### What you need to do
Your task is to copy the lines of the data below from the line holding "Design My Ayurveda Vacation (1320, 98)" through the line holding "info@ayurvedatravelmall.com (1362, 1337)", inclusive, exactly and with nothing added.

Collected data entries:
[Start of section]

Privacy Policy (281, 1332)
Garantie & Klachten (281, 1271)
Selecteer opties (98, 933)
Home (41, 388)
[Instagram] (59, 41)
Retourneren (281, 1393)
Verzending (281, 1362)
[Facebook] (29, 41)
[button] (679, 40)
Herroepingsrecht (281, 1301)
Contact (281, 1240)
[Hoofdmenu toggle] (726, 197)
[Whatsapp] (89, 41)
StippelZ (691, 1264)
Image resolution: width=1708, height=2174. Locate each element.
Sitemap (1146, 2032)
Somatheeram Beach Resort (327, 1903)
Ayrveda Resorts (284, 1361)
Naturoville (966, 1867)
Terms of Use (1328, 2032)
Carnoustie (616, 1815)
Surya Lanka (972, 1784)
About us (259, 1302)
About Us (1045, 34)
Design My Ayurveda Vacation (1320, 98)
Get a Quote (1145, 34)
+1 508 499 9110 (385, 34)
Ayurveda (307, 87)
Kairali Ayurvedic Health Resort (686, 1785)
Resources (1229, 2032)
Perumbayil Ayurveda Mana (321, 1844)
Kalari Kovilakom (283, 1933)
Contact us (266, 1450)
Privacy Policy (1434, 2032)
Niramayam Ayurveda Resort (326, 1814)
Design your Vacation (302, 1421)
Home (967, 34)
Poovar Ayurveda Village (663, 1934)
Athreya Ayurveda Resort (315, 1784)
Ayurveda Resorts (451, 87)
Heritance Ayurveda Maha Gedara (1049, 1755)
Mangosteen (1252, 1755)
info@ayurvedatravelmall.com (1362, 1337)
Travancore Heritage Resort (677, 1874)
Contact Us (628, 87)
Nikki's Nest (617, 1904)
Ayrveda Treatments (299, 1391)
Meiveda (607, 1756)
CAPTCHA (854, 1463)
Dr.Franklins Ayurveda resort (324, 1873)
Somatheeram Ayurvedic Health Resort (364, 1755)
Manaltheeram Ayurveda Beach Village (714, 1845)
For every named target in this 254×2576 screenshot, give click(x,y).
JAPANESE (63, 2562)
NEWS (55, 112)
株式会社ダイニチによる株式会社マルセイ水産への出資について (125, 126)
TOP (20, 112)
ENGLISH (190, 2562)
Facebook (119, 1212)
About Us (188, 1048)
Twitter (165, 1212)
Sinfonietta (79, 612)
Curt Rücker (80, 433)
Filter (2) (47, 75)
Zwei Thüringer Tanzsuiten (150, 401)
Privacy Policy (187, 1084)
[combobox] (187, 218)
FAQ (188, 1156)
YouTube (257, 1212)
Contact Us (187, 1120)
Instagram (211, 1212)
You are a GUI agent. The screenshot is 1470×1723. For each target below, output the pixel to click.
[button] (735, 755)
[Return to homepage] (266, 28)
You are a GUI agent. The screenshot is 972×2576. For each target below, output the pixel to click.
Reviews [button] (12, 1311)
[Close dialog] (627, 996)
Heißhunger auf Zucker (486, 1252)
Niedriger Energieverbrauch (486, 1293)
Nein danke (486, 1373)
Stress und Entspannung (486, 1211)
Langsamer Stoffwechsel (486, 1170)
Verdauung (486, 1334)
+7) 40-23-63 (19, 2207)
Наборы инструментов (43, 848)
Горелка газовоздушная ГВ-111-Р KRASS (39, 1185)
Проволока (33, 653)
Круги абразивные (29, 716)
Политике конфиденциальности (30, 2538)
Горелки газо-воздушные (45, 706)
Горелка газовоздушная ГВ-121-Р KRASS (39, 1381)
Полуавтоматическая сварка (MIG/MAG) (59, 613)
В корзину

[End of section]

### Finished exercise
Design My Ayurveda Vacation (1320, 98)
Get a Quote (1145, 34)
+1 508 499 9110 (385, 34)
Ayurveda (307, 87)
Kairali Ayurvedic Health Resort (686, 1785)
Resources (1229, 2032)
Perumbayil Ayurveda Mana (321, 1844)
Kalari Kovilakom (283, 1933)
Contact us (266, 1450)
Privacy Policy (1434, 2032)
Niramayam Ayurveda Resort (326, 1814)
Design your Vacation (302, 1421)
Home (967, 34)
Poovar Ayurveda Village (663, 1934)
Athreya Ayurveda Resort (315, 1784)
Ayurveda Resorts (451, 87)
Heritance Ayurveda Maha Gedara (1049, 1755)
Mangosteen (1252, 1755)
info@ayurvedatravelmall.com (1362, 1337)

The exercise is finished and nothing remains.